We claim that the answer is all $a \ge 2019.$ Call a positive integer $n$ $\mathbf{good}$ if $2019 | s_{4038}(n)$, where $s_{4038}(n)$ denotes the sum of the digits of $n$ in base-$4038.$ Firstly, we'll show that all $a < 2019$ do not work. It's trivial that $a \le 0$ don't work, so suppose that $0 < a < 2019$ is a real number. Assume, for contradiction, that there existed such a sequence as given above. Then, there would exist a positive integer $C$ so that for all $m \in \mathbb{N}$, there are at least $\frac{m}{a} - C$ good integers in $[1, m].$ However, this is clearly bad since we can easily note that $[0, 4038^k-1]$ contains equal numbers of every residue class mod $2019$, in terms of the sums of digits of the numbers in $[0, 4038^k-1]$ in base $4038$, for all $k \in \mathbb{N}.$ Now, when $a \ge 2019$, we can simply take $a_1 = 1$, and then let $a_{2k}$ be the unique positive integer in $[4038k, 4038k+2018]$ which is good and $a_{2k+1}$ be the unique positive integer in $[4038k+2019, 4038k+4037]$ which is good for all $k \in \mathbb{N}.$ $\square$

The answer is all $a<2019$. We will call a positive integer good if its sum of digits in base $4038$ is divisble by $2019$, and bad otherwise. Consider the intervals $$I_k=[4038k,4038k+4037]$$Obviously $I_1\setminus{0}$ contains $1$ good number which is $2019$. CLAIM 1. For all $k\geq 1$, $I_k$ contains exactly $2$ good numbers. Proof. Let $s(n)$ be the sum of digit of an integer $n$ in base $4038$. Let $s(k)$ be $S$, Suppose $a=4038k+b$ is an element of $I_k$. Then $$s(a)=S+s(b)=S+b$$Hence $b\equiv -S\pmod{2019}$, since $0\leq b\leq 4037$ there are exactly two possibilities. $\blacksquare$ Now, let $x_k,y_k$ be the two good integers in the interval $I_k$. Firstly we will construct a counter-example for $a=2019$. Indeed, it suffices to take $$1,2,2019,x_2,y_2,x_3,y_3,...$$ Now suppose $a<2019$. Let $f(n)$ be the number of good numbers less than or equal to $n$, and let $B(n)$ be the number of bad numbers among $a_1,a_2,...$. CLAIM 2. For every positive integer $k\geq 2$ we have $$f(4038k)<2k$$Proof.
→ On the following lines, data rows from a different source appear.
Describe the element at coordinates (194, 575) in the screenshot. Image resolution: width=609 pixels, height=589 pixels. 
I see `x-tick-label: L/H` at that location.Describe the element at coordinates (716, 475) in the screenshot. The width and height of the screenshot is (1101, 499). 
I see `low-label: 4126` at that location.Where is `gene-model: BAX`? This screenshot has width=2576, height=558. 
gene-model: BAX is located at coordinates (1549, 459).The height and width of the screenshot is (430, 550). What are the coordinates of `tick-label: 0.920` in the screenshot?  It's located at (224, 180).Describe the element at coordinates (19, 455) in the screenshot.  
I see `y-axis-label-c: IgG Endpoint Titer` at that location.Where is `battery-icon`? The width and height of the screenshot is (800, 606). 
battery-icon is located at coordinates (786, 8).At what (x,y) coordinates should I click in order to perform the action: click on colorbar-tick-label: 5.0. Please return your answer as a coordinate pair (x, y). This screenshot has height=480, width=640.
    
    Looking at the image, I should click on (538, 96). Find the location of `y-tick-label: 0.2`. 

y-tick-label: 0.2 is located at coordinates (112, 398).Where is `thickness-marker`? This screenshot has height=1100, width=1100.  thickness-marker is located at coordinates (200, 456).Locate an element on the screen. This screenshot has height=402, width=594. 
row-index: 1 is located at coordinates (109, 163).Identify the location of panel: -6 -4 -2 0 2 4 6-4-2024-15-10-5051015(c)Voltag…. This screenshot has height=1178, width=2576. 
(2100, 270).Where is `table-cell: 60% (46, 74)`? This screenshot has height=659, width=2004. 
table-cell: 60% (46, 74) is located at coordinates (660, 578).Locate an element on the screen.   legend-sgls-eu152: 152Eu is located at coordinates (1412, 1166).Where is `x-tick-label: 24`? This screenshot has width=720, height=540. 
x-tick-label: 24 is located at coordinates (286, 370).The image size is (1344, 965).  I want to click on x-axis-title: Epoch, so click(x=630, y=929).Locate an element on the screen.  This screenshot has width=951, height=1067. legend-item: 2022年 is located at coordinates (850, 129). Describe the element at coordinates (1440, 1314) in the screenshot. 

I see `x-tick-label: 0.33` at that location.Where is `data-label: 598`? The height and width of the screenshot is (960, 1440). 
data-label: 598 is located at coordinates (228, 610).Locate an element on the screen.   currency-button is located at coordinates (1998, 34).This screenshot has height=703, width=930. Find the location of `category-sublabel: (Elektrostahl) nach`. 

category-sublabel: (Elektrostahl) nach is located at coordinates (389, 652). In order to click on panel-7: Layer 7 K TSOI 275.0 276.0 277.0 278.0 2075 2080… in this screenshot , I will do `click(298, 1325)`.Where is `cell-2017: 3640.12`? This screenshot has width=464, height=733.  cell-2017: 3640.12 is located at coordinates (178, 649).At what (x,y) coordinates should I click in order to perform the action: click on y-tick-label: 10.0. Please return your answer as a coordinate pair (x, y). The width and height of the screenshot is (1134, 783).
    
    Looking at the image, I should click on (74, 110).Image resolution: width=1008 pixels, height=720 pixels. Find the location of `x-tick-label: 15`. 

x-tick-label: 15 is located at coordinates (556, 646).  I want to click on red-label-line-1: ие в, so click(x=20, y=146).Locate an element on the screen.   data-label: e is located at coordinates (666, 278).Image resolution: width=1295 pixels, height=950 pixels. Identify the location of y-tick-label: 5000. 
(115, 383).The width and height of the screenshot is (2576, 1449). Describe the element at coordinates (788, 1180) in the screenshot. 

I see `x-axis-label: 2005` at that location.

This easily follows from CLAIM 1. $\blacksquare$ Now, since $a_n\leq an$, there are at most $f(an)$ good numbers among $a_1,a_2,...,a_n$. Let $k$ be the integer such that $4038(k-1)\leq an\leq 4038k$, then we have $$B(n)\geq n-f(an)\geq n-f(4038k)>n-2k\geq n-\frac{an}{2019}-2=n\left(1-\frac{a}{2019}\right)-2$$Since $1-\frac{a}{2019}>0$ we have that $B(n)$ is unbounded, this completes the proof.

We claim the answer is $1\leq a<2019$. Note trivially $a\geq 1$, as $a_1$ needs to be a natural number. Define $f(n)$ to be the sum of the base-4038 digits of $n$. We consider the sequence $s_k$ such that $s_1=2019$ and for each $n\geq 1$, $s_{n+1}$ is the smallest integer greater than $s_n$ such that $f(s_{n+1})\equiv0\pmod{2019}$. Note that in the numbers $2019k,2019k+1,\ldots,2019k+2018$, they only differ in the last digit, so $f(2019k),f(2019k+1),\ldots,f(2019k+2018)$ is a residue class modulo 2019 and thus must contain exactly one number such that $f(n)=0$. Thus, we get that $2019n\leq s_n\leq 2019(n+1)$, implying the sequence $1,s_1,s_2,s_3,\ldots$ disobeys the constraints for $a\geq 2019$. For $a<2019$, suppose we found such a sequence such that only a finite number of $a_1,a_2,a_3,\ldots$ satisfied $f(a_n)\not\equiv 0\pmod n$. Thus, for some $m>0$, for all $n\geq m$, $f(a_n)\equiv 0\pmod{2019}$ - in particular, $a_n=s_{b_n}$ for some sequence $b_n$. Now, we can easily note that $an\geq a_n\geq 2019b_n$ for all $n\geq m$. In particular, this murders the problem because $b_{n+1}>b_n$, so $b_{n+1}\geq b_n+1$. Thus, we have \[a(m+(n-m))\geq 2019b_n\geq 2019(b_m+n-m)\implies \frac{a_m-2019b_m}{2019-a}\leq n-m\]which is absurd.